Bankruptcies - We are party to (i) certain gas transportation agreements with PG&E and (ii) a long-term renewable power purchase agreement with PG&E in connection with the Moss Landing battery storage project, which was approved by the California Public Utilities Commission in November 2018. PG&E filed for Chapter 11 bankruptcy protection in January 2019.
As of September 30, 2019, we had no outstanding accounts receivable from PG&E and accordingly, we have not recorded a reserve related to the pre-petition receivables. While our assumptions and conclusions may change, we could have future impairment losses, or, specifically with respect to the gas transportation agreements, be required to seek alternative, higher-cost fuel transportation methods, if any of the terms of the contracts are not honored by PG&E or the contracts are rejected through the bankruptcy process.
Credit Exposure — Our gross credit exposure (excluding collateral impacts) associated with retail and wholesale trade accounts receivable and net derivative assets arising from commodity contracts and hedging and trading activities totaled $1.328 billion at September 30, 2019.
At September 30, 2019, Retail segment credit exposure totaled $1.071 billion, including $1.056 billion of trade accounts receivable and $15 million related to derivative assets. Cash deposits and letters of credit held as collateral for these receivables totaled $34 million, resulting in a net exposure of $1.037 billion. We believe the risk of material loss (after consideration of bad debt allowances) from nonperformance by these customers is unlikely based upon historical experience. Allowances for uncollectible accounts receivable are established for the potential loss from nonpayment by these customers based on historical experience, market or operational conditions and changes in the financial condition of large business customers.

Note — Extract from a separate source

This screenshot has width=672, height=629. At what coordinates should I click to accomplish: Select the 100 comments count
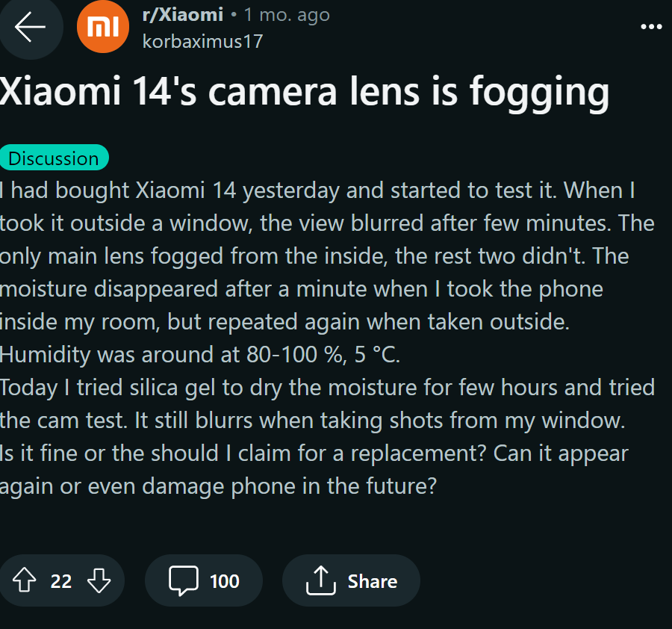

At September 30, 2019, aggregate ERCOT, PJM, NY/NE and MISO segments credit exposure totaled $257 million including $151 million related to derivative assets and $106 million of trade accounts receivable, after taking into account master netting agreement provisions but excluding collateral impacts.
Including collateral posted to us by counterparties, our net ERCOT, PJM, NY/NE and MISO segments exposure was $249 million, substantially all of which is with investment grade customers as seen in the following table that presents the distribution of credit exposure at September 30, 2019. Credit collateral includes cash and letters of credit but excludes other credit enhancements such as guarantees or liens on assets.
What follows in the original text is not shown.